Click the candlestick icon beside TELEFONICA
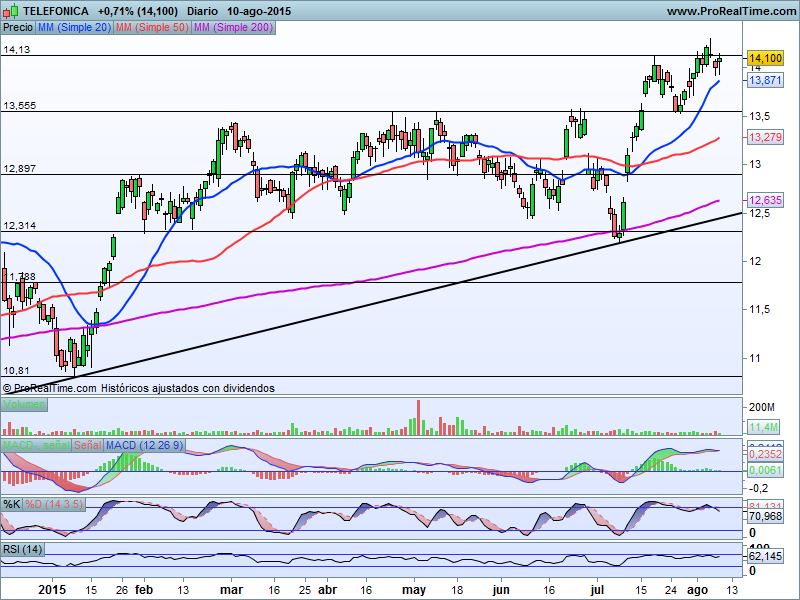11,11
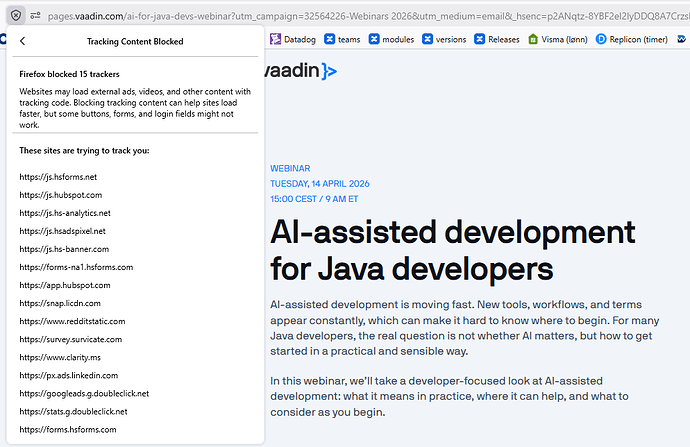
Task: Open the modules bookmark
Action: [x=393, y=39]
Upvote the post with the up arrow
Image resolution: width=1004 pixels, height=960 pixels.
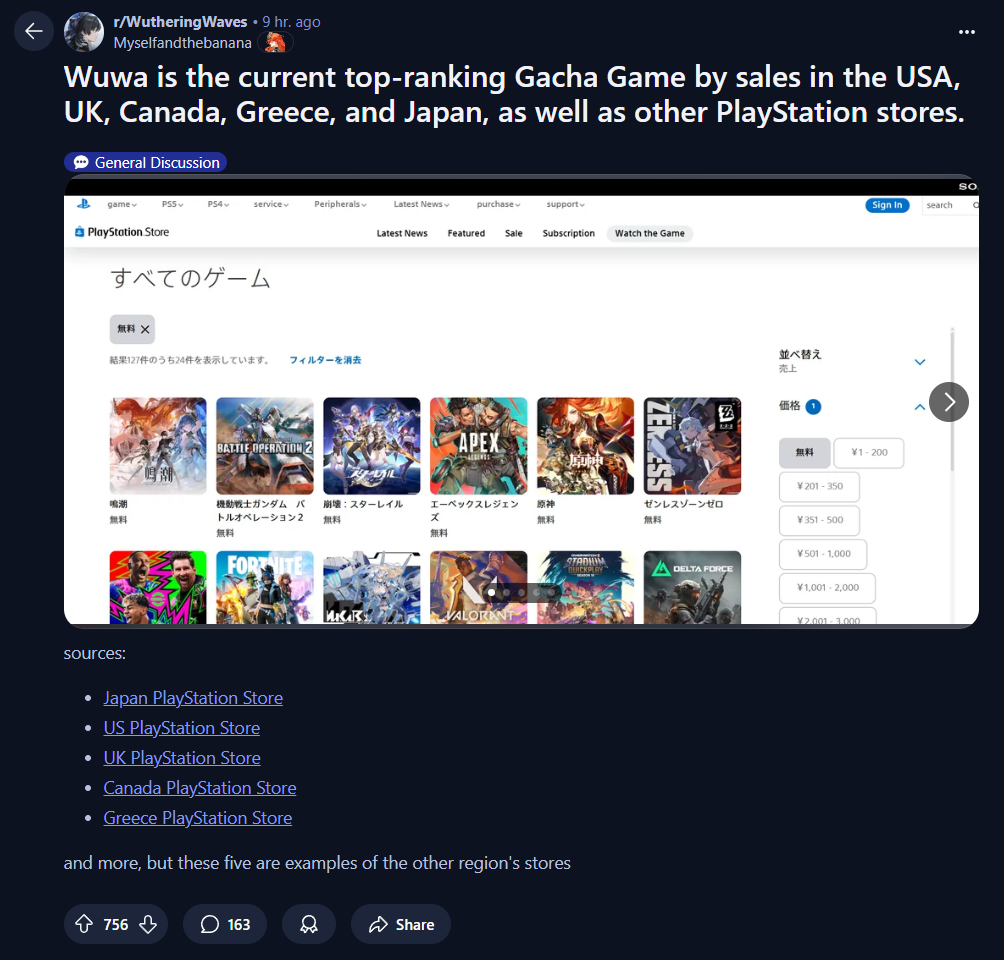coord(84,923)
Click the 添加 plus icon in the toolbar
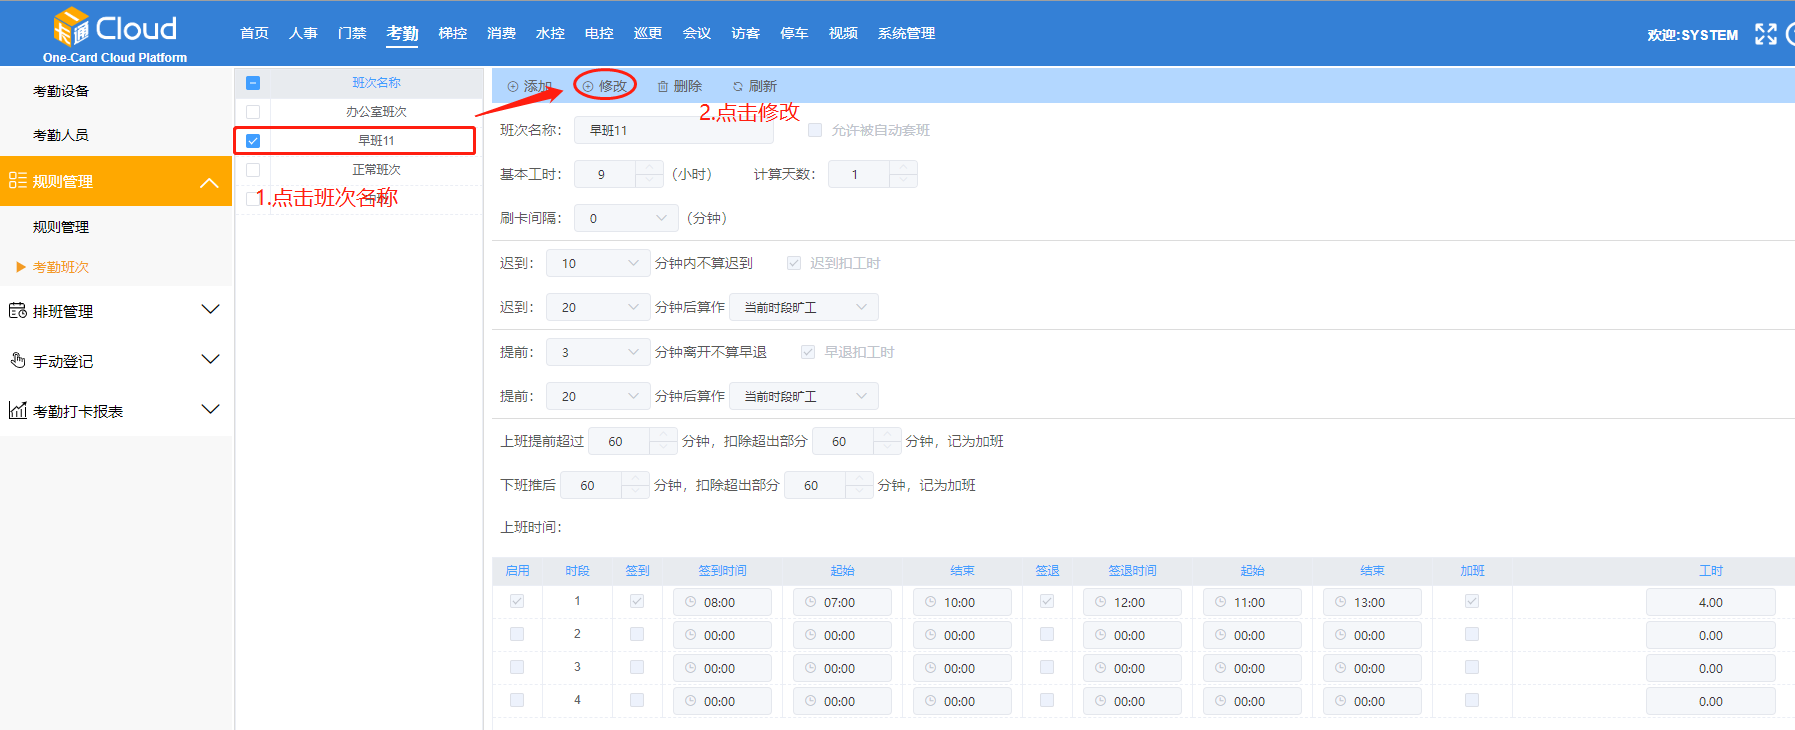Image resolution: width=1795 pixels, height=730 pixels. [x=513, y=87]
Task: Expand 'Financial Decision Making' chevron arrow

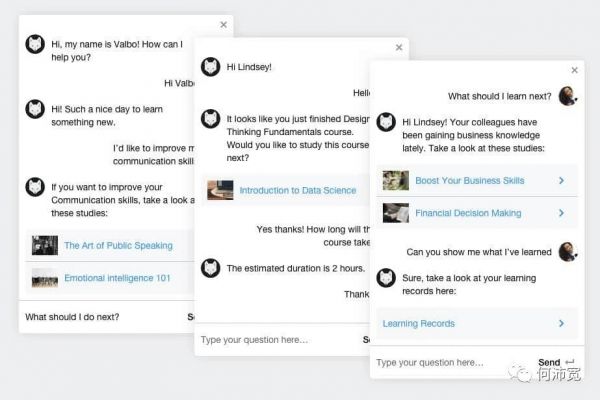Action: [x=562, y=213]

Problem =>
Swap "icon" for "symbol" everywhere in the listing above, and write the listing out again with nothing else changed and the pictures omitted.

Reply to the task =>
Click the candlestick symbol beside TELEFONICA
11,11
Task: Open the modules bookmark
Action: [x=393, y=39]
Upvote the post with the up arrow
Image resolution: width=1004 pixels, height=960 pixels.
coord(84,923)
Click the 添加 plus symbol in the toolbar
Image resolution: width=1795 pixels, height=730 pixels. [x=513, y=87]
Task: Expand 'Financial Decision Making' chevron arrow

Action: [x=562, y=213]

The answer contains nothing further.